O Espírito Santo registrou 11 roubos de cargas ao longo de 2019. É isso mesmo, apenas 11 ocorrências foram contabilizadas pela Delegacia Especializada de Crimes Contra Transportes de Cargas (DECCTC). De acordo com a Polícia Civil (PCES), a quantidade é menor do que a apurada em anos anteriores. Em 2018, foram 26 roubos e, em 2017, 49. Ou seja, em dois anos houve uma queda de 77%.
Comparado a outros locais, o resultado capixaba surpreende no bom sentido. Especialmente quando olhamos para o nosso vizinho Rio de Janeiro, que está no outro extremo em relação a esse tipo de crime. Lá, os números estão na casa dos milhares.
Em 2017, o Rio registrou 10.599 roubos de cargas e, em 2018, 9.182, de acordo com o Instituto de Segurança Pública (ISP) fluminense. A coluna não teve acesso aos dados de 2019. Mas fato é que o Estado responde por cerca de 40% de todos os roubos de cargas do país e é motivo de preocupação de empresas que operam por lá.
Do ponto de vista econômico, dados como esses têm peso na formação do ambiente de negócios de uma região. Afinal, além de segurança jurídica, burocracia, infraestrutura e complexidade tributária, apenas para citar alguns fatores, a segurança também é ponto importante na avaliação de uma empresa ao decidir se instalar ou fazer negócios com determinado Estado ou município.
Nesse quesito, o Espírito Santo vai bem e ganha pontos junto a investidores. Por exemplo, nos tornamos mais atrativos para abrigarmos centros de distribuição ou mesmo plantas industriais em terras capixabas. Assim, as mercadorias podem ser enviadas para cidades mineiras, ou do Nordeste ou Centro-Oeste com um risco menor.
O menor índice de violência representa também menos custos com vigilância patrimonial e com o seguro de cargas e de veículos, por exemplo. Sem contar o fato de expor menos ao perigo os profissionais que atuam nessa atividade.

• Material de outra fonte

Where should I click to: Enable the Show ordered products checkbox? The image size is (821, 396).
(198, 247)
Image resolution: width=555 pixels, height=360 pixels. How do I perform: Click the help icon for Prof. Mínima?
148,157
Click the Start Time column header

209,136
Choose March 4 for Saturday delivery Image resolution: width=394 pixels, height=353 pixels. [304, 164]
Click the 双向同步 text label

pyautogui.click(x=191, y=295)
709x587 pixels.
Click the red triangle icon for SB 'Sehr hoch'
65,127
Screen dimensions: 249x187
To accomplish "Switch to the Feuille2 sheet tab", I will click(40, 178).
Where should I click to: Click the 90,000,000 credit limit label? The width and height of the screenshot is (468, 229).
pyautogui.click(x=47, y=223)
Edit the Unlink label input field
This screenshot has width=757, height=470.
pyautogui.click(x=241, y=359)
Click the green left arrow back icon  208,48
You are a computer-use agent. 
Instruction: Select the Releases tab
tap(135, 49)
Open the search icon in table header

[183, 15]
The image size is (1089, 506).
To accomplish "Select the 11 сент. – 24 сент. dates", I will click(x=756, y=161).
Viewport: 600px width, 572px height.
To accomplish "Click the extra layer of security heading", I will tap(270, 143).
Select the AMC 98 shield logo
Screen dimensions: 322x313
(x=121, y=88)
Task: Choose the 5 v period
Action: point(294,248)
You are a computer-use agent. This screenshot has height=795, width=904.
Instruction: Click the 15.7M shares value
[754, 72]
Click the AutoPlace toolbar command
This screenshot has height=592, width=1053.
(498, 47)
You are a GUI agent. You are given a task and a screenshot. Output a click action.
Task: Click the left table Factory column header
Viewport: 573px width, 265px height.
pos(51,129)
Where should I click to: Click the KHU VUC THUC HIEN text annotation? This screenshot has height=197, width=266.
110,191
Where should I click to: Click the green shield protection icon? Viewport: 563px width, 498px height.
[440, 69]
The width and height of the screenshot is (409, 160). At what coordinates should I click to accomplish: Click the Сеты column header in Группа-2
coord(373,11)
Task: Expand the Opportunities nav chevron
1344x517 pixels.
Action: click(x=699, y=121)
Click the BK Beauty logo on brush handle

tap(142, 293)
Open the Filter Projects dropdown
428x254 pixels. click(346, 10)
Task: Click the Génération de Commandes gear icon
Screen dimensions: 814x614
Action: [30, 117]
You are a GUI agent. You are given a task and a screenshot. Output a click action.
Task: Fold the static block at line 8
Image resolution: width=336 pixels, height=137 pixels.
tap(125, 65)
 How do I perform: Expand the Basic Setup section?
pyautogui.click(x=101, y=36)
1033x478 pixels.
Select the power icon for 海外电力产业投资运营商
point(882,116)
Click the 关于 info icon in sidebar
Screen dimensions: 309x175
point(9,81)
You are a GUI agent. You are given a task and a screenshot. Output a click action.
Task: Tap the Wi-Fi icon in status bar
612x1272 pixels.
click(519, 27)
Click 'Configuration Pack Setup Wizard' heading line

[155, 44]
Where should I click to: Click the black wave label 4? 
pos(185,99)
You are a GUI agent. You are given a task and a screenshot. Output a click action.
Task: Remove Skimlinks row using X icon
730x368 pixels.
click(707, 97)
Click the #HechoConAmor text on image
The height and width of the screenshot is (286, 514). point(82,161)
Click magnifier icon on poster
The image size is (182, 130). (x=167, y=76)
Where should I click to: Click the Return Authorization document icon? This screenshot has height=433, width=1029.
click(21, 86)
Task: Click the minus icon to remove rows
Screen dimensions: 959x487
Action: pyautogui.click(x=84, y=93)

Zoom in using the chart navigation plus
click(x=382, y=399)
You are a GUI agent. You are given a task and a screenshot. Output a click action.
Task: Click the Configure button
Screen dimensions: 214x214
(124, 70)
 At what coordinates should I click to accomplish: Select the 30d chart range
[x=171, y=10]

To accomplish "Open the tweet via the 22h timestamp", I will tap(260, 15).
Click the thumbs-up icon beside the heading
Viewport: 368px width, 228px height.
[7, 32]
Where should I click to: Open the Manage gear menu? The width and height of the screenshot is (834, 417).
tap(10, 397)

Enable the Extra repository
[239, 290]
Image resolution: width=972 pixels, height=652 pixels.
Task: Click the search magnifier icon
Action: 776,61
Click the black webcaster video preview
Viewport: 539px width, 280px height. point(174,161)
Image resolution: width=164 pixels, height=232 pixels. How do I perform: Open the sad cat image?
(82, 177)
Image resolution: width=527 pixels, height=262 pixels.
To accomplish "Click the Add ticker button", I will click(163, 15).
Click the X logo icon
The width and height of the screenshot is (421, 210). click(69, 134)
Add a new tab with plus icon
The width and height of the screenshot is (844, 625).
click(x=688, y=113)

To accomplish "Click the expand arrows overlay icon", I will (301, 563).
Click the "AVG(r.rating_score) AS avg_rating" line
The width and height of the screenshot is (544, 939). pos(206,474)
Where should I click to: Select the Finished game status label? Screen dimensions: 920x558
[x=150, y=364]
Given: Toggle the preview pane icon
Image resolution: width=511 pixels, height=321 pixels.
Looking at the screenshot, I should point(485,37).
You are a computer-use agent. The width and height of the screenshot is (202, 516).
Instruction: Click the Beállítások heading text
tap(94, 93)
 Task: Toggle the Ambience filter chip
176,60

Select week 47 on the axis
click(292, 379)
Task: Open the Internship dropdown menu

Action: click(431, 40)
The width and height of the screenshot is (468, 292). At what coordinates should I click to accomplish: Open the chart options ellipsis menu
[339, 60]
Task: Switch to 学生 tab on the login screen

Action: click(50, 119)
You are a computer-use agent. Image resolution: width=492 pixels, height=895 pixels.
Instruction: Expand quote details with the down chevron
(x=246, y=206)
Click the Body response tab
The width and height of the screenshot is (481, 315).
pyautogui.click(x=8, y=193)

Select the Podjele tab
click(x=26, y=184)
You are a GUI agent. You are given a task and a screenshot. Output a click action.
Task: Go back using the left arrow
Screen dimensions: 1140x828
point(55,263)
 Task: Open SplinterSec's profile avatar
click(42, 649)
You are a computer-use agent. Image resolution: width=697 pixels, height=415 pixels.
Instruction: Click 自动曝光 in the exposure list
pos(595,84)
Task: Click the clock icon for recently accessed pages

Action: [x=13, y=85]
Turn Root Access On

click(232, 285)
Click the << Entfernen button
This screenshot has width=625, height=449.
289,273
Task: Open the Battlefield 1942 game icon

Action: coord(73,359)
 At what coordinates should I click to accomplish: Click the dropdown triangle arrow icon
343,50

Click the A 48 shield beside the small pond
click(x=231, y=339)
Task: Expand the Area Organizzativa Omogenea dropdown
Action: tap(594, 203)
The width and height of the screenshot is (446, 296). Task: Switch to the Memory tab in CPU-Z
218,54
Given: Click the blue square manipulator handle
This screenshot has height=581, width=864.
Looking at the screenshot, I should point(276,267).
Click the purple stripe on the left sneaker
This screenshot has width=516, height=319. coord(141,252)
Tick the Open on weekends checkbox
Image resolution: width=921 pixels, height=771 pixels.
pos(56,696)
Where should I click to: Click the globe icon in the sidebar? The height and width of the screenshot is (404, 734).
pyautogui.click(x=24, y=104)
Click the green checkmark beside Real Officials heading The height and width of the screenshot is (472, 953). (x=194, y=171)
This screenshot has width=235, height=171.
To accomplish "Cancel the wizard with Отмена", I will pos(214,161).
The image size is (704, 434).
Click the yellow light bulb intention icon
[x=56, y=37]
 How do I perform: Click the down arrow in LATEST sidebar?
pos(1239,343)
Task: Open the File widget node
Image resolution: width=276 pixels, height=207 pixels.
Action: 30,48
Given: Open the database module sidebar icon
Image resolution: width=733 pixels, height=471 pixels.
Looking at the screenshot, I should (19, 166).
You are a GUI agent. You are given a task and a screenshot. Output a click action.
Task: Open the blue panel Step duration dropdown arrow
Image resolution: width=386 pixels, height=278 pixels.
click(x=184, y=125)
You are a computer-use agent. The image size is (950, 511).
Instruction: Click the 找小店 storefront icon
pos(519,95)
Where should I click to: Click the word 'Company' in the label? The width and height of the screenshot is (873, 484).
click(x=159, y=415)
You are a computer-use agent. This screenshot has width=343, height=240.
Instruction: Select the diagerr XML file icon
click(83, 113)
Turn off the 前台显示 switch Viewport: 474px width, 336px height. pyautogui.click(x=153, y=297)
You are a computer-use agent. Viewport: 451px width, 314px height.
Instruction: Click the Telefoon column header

Ter um ambiente seguro é fundamental, inclusive, para o desenvolvimento da economia. Os nossos bons números em relação ao roubo de cargas contrastados com os do Rio de Janeiro nos colocam numa vitrine para o país. É fundamental que sejamos capazes de cultivar esses resultados e fazer com que outros, como o números de homicídios - ainda muito elevado -, sigam a mesma trajetória de queda. A sociedade e a economia só terão a ganhar.